What you should do:
Please give the listing underneath again, exactly as shown.

Dataset:
=-=-=

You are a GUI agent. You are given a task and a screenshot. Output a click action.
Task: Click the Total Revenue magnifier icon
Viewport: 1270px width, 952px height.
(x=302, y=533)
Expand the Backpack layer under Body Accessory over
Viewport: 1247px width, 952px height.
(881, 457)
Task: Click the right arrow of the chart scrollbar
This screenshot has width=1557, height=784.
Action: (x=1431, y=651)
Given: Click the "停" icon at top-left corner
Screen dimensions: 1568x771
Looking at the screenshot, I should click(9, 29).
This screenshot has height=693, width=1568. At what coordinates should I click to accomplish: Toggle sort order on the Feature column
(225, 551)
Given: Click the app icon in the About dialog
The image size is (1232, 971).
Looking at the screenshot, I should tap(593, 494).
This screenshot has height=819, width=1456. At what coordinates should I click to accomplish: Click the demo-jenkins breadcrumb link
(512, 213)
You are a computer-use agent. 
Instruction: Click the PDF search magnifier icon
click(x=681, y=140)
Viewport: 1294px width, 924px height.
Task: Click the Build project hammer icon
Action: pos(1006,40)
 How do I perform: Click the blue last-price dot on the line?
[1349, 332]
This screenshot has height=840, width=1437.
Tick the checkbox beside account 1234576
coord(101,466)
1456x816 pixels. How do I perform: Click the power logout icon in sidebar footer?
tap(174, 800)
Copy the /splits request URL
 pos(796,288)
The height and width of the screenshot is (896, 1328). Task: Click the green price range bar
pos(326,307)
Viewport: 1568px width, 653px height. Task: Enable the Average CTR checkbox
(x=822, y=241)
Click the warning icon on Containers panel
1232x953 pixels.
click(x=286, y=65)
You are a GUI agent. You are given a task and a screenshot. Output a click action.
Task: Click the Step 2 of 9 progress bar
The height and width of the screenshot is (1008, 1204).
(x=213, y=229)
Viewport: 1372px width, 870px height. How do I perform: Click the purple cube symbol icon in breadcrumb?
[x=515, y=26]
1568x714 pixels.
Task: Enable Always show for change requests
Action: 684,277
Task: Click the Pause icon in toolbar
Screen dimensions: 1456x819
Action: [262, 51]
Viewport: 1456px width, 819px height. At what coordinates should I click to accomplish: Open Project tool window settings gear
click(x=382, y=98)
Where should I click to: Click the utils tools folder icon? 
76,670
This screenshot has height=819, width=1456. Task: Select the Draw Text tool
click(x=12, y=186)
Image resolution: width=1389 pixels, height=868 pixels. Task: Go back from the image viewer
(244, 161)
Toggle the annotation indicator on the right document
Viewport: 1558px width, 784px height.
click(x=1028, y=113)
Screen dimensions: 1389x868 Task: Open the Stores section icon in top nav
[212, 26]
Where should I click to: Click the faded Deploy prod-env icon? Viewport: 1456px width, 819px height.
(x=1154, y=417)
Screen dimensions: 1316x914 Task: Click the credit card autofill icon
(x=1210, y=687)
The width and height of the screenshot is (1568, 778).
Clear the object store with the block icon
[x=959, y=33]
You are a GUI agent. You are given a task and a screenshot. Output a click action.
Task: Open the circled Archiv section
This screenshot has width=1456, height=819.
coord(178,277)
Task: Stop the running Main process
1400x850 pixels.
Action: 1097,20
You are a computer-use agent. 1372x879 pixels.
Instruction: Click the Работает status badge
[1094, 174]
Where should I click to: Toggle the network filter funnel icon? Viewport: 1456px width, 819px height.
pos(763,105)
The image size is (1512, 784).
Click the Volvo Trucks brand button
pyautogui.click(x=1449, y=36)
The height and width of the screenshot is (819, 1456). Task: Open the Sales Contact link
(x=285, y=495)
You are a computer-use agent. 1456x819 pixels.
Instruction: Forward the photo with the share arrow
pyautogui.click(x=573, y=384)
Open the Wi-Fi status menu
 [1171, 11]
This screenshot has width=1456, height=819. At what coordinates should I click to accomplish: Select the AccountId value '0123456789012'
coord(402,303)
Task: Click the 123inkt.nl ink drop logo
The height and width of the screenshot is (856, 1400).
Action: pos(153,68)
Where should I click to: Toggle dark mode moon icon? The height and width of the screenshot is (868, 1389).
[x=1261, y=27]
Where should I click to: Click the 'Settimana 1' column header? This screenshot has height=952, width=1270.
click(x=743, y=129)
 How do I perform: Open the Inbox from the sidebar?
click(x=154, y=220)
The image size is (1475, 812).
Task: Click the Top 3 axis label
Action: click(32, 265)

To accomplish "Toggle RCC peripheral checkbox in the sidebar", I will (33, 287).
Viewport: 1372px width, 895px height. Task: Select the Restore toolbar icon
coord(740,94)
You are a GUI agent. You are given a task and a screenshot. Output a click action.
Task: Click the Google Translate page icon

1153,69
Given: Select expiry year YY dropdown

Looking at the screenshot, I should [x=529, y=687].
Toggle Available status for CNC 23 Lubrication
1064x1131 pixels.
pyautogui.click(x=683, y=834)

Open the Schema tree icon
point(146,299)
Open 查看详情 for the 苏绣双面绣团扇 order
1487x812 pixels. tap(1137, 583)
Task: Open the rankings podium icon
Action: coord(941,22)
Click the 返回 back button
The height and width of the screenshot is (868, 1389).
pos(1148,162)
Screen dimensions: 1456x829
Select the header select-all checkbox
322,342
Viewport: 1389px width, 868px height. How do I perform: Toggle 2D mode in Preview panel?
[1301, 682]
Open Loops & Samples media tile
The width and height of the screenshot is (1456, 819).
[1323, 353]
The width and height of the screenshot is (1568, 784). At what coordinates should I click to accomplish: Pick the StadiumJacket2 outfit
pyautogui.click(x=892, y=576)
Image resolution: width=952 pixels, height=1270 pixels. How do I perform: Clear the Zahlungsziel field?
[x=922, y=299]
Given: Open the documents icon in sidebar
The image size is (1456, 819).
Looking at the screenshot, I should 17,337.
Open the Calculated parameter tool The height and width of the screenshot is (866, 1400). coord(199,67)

=-=-=

Exercise output:
You are a GUI agent. You are given a task and a screenshot. Output a click action.
Task: Click the Total Revenue magnifier icon
Viewport: 1270px width, 952px height.
(x=302, y=533)
Expand the Backpack layer under Body Accessory over
Viewport: 1247px width, 952px height.
(881, 457)
Task: Click the right arrow of the chart scrollbar
This screenshot has width=1557, height=784.
Action: (x=1431, y=651)
Given: Click the "停" icon at top-left corner
Screen dimensions: 1568x771
Looking at the screenshot, I should click(9, 29).
This screenshot has height=693, width=1568. At what coordinates should I click to accomplish: Toggle sort order on the Feature column
(225, 551)
Given: Click the app icon in the About dialog
The image size is (1232, 971).
Looking at the screenshot, I should tap(593, 494).
This screenshot has height=819, width=1456. At what coordinates should I click to accomplish: Click the demo-jenkins breadcrumb link
(512, 213)
You are a computer-use agent. 
Instruction: Click the PDF search magnifier icon
click(x=681, y=140)
Viewport: 1294px width, 924px height.
Task: Click the Build project hammer icon
Action: pos(1006,40)
 How do I perform: Click the blue last-price dot on the line?
[1349, 332]
This screenshot has height=840, width=1437.
Tick the checkbox beside account 1234576
coord(101,466)
1456x816 pixels. How do I perform: Click the power logout icon in sidebar footer?
tap(174, 800)
Copy the /splits request URL
 pos(796,288)
The height and width of the screenshot is (896, 1328). Task: Click the green price range bar
pos(326,307)
Viewport: 1568px width, 653px height. Task: Enable the Average CTR checkbox
(x=822, y=241)
Click the warning icon on Containers panel
1232x953 pixels.
click(x=286, y=65)
You are a GUI agent. You are given a task and a screenshot. Output a click action.
Task: Click the Step 2 of 9 progress bar
The height and width of the screenshot is (1008, 1204).
(x=213, y=229)
Viewport: 1372px width, 870px height. How do I perform: Click the purple cube symbol icon in breadcrumb?
[x=515, y=26]
1568x714 pixels.
Task: Enable Always show for change requests
Action: 684,277
Task: Click the Pause icon in toolbar
Screen dimensions: 1456x819
Action: [262, 51]
Viewport: 1456px width, 819px height. At what coordinates should I click to accomplish: Open Project tool window settings gear
click(x=382, y=98)
Where should I click to: Click the utils tools folder icon? 
76,670
This screenshot has height=819, width=1456. Task: Select the Draw Text tool
click(x=12, y=186)
Image resolution: width=1389 pixels, height=868 pixels. Task: Go back from the image viewer
(244, 161)
Toggle the annotation indicator on the right document
Viewport: 1558px width, 784px height.
click(x=1028, y=113)
Screen dimensions: 1389x868 Task: Open the Stores section icon in top nav
[212, 26]
Where should I click to: Click the faded Deploy prod-env icon? Viewport: 1456px width, 819px height.
(x=1154, y=417)
Screen dimensions: 1316x914 Task: Click the credit card autofill icon
(x=1210, y=687)
The width and height of the screenshot is (1568, 778).
Clear the object store with the block icon
[x=959, y=33]
You are a GUI agent. You are given a task and a screenshot. Output a click action.
Task: Open the circled Archiv section
This screenshot has width=1456, height=819.
coord(178,277)
Task: Stop the running Main process
1400x850 pixels.
Action: 1097,20
You are a computer-use agent. 1372x879 pixels.
Instruction: Click the Работает status badge
[1094, 174]
Where should I click to: Toggle the network filter funnel icon? Viewport: 1456px width, 819px height.
pos(763,105)
The image size is (1512, 784).
Click the Volvo Trucks brand button
pyautogui.click(x=1449, y=36)
The height and width of the screenshot is (819, 1456). Task: Open the Sales Contact link
(x=285, y=495)
You are a computer-use agent. 1456x819 pixels.
Instruction: Forward the photo with the share arrow
pyautogui.click(x=573, y=384)
Open the Wi-Fi status menu
 [1171, 11]
This screenshot has width=1456, height=819. At what coordinates should I click to accomplish: Select the AccountId value '0123456789012'
coord(402,303)
Task: Click the 123inkt.nl ink drop logo
The height and width of the screenshot is (856, 1400).
Action: pos(153,68)
Where should I click to: Toggle dark mode moon icon? The height and width of the screenshot is (868, 1389).
[x=1261, y=27]
Where should I click to: Click the 'Settimana 1' column header? This screenshot has height=952, width=1270.
click(x=743, y=129)
 How do I perform: Open the Inbox from the sidebar?
click(x=154, y=220)
The image size is (1475, 812).
Task: Click the Top 3 axis label
Action: click(32, 265)

To accomplish "Toggle RCC peripheral checkbox in the sidebar", I will (33, 287).
Viewport: 1372px width, 895px height. Task: Select the Restore toolbar icon
coord(740,94)
You are a GUI agent. You are given a task and a screenshot. Output a click action.
Task: Click the Google Translate page icon

1153,69
Given: Select expiry year YY dropdown

Looking at the screenshot, I should [x=529, y=687].
Toggle Available status for CNC 23 Lubrication
1064x1131 pixels.
pyautogui.click(x=683, y=834)

Open the Schema tree icon
point(146,299)
Open 查看详情 for the 苏绣双面绣团扇 order
1487x812 pixels. tap(1137, 583)
Task: Open the rankings podium icon
Action: coord(941,22)
Click the 返回 back button
The height and width of the screenshot is (868, 1389).
pos(1148,162)
Screen dimensions: 1456x829
Select the header select-all checkbox
322,342
Viewport: 1389px width, 868px height. How do I perform: Toggle 2D mode in Preview panel?
[1301, 682]
Open Loops & Samples media tile
The width and height of the screenshot is (1456, 819).
[1323, 353]
The width and height of the screenshot is (1568, 784). At what coordinates should I click to accomplish: Pick the StadiumJacket2 outfit
pyautogui.click(x=892, y=576)
Image resolution: width=952 pixels, height=1270 pixels. How do I perform: Clear the Zahlungsziel field?
[x=922, y=299]
Given: Open the documents icon in sidebar
The image size is (1456, 819).
Looking at the screenshot, I should 17,337.
Open the Calculated parameter tool The height and width of the screenshot is (866, 1400). coord(199,67)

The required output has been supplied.